§ **WORK INSTRUCTIONS**
Write what comes next in the history of Tulane's Jewish Studies department, starting right after its last sentence.

§ **SOURCE PASSAGE**
*****

Tulane Jewish Studies began in the 1970s, offering a limited number of courses in Hebrew language and American Jewish literature. As the Soviet Jewry movement gained traction around the nation, Jewish Studies gained a more prominent place on campus, and its growth continued into the 1990s. The program was transformed in 2003 by a major gift from the Sizeler family, and in the ensuing decade, Tulane received significant gifts from generous donors and national foundations. In 2013, Tulane Jewish Studies became a standalone department in the School of Liberal Arts, and we now feature some of the strongest enrollments in the nation.
Here at Tulane, we are positioned to achieve even greater heights. We are already home to a strong community of Jewish fraternities and sororities, a thriving Hillel, and a popular Chabad Student Center. Within this conducive environment, Tulane's Department of Jewish Studies has prided itself on the fact that our classes have high attendance among both Jewish and non-Jewish students. Our impact reaches well beyond campus, as we provide our students with a critical liberal arts education foundation, including the tools to be leaders in medicine, law, technology, business and other competitive fields.

*****

§ **DATA SHOWN**
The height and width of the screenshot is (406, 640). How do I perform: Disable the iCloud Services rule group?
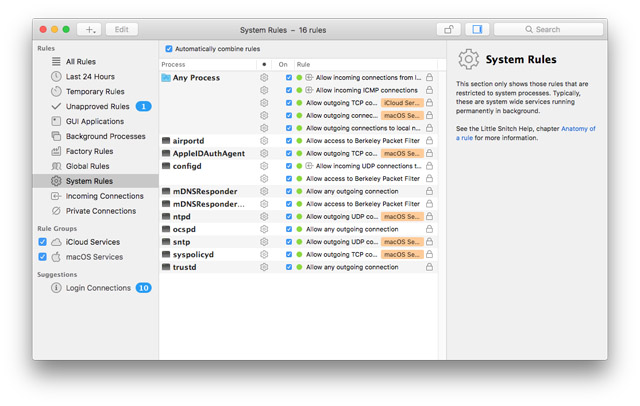coord(42,242)
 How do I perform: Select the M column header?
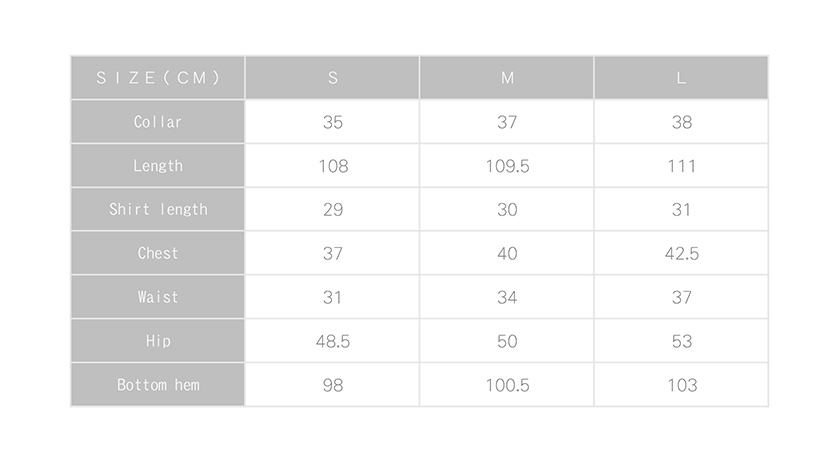click(507, 78)
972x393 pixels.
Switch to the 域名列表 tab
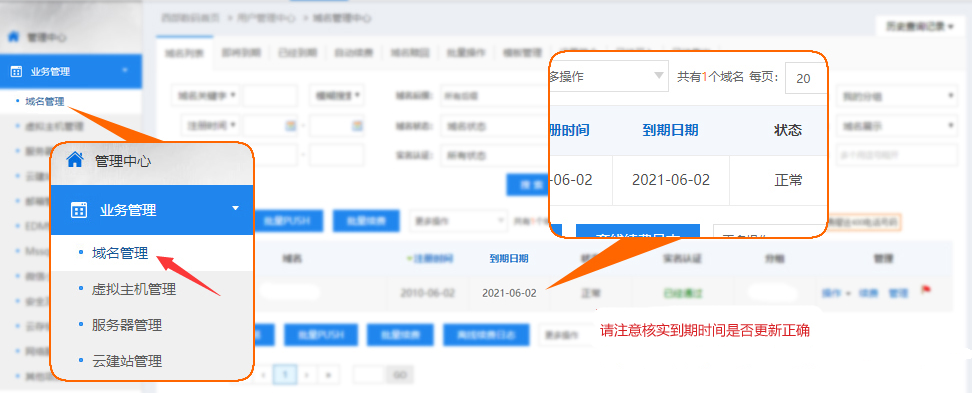(x=184, y=53)
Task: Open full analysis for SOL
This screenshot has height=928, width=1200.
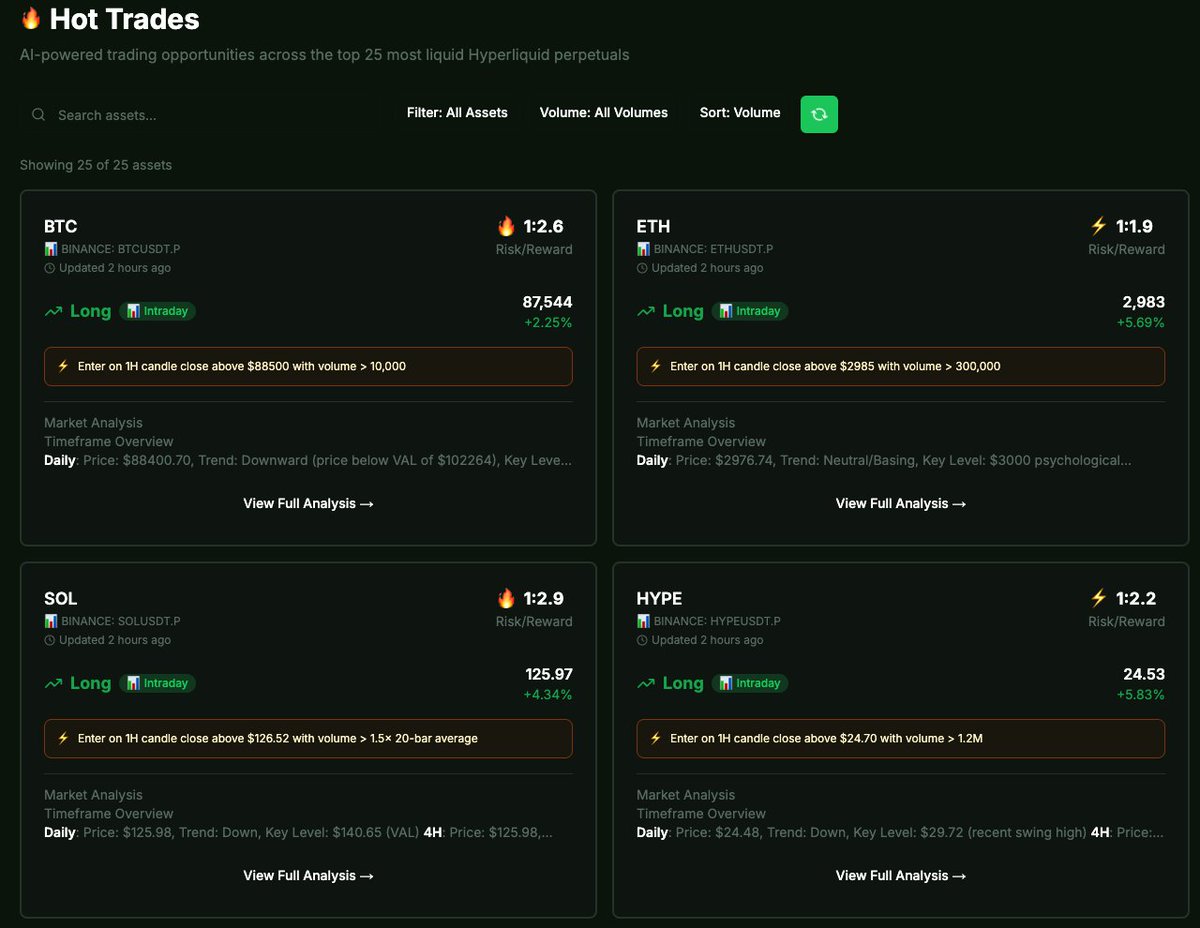Action: coord(308,875)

*****

§ **RESPONSE TO THIS TASK**
Representing an interdisciplinary approach to thinking and learning, the field of Jewish Studies explores the evolution of Judaism, Jewish culture and Jewish nationalism from biblical times to the present. Through the specific study of the Jewish people from multiple perspectives, we offer insight into the universality of the human experience. We provide tools for individuals, Jewish and non-Jewish, to ground contemporary issues within their historical contexts. We emphasize skills of communication, inquiry, critical thinking and writing, equipping our graduates with the skills to be competitive and successful in myriad careers.